I have eaten fewer more delicious things.

Eating wasn't always a whimsical delight.  Sometimes they would bring you something exorbitantly more expensive than you'd ordered, and then charge you for that instead.  Sometimes a wasp would die a horrible, sticky death in your breakfast.

Sometimes the guy running the hostel was the only guy working at the hostel, so you would get your continental breakfast in shifts - the toast would be much delayed and you'd be giddy from all the coffee on an empty stomach, or the eggs would be late and runny, or the coffee cups would materialize but an hour later there would still be no coffee.  We never left our Samos hostel before noon, and it's not (completely) because we were lazy.

Sometimes the guy at the hostel would have no idea where anything was, and would send you tramping out with restaurant recommendations, the first of which was closed down, and the second of which you'd spend two hours searching for. 

But then sometimes your hostel would serve yogurt, honey and muesli for breakfast, and after your 'hot cheese salad' lunch (it was basically a 3-cheese paste, and you dip bread in it) the restauranteur would bring yogurt, honey and nuts for dessert, and then your hilariously old dinner restauranteur would also bring you complementary yogurt and honey for dessert, and you would eat yogurt and honey thrice in a day and not regret it.

And every meal we ate would literally be the best meal ever, but then these gyros really were the best meal ever.

And then we came back to Prague, where there are no gyros, but where there are crepes with marscapone and cherries, or with raspberries and whipped curd.

And then we had mini-donuts drizzled with chocolate at the zoo and were chased by wasps.

And then we had fried camembert and goulash at the monastary.

And then it got chilly so we put on sweaters and had hot chocolate so thick it was like pudding.

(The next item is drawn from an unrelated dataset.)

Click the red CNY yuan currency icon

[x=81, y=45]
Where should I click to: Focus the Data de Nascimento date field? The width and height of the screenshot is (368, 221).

And then we had rum-raisin pancakes with cottage cheese and hazelnuts, or waffles with strawberries.

And the world's most elaborate cafe au lait.

And then, to end it all off, we had ribs and fries and beans with bacon.

And then we rolled ourselves home.


Esther said...

Heavens woman I think I gained 10kg just reading that!!
I love kadayif, we call it knafeh over here. Yesterday I made the family take a trip so I could treat myself to some. Mmmm.

alice c said...

I am suspicious. Is this pretend eating? Is it pretend food? How else can you maintain your sylph like figure?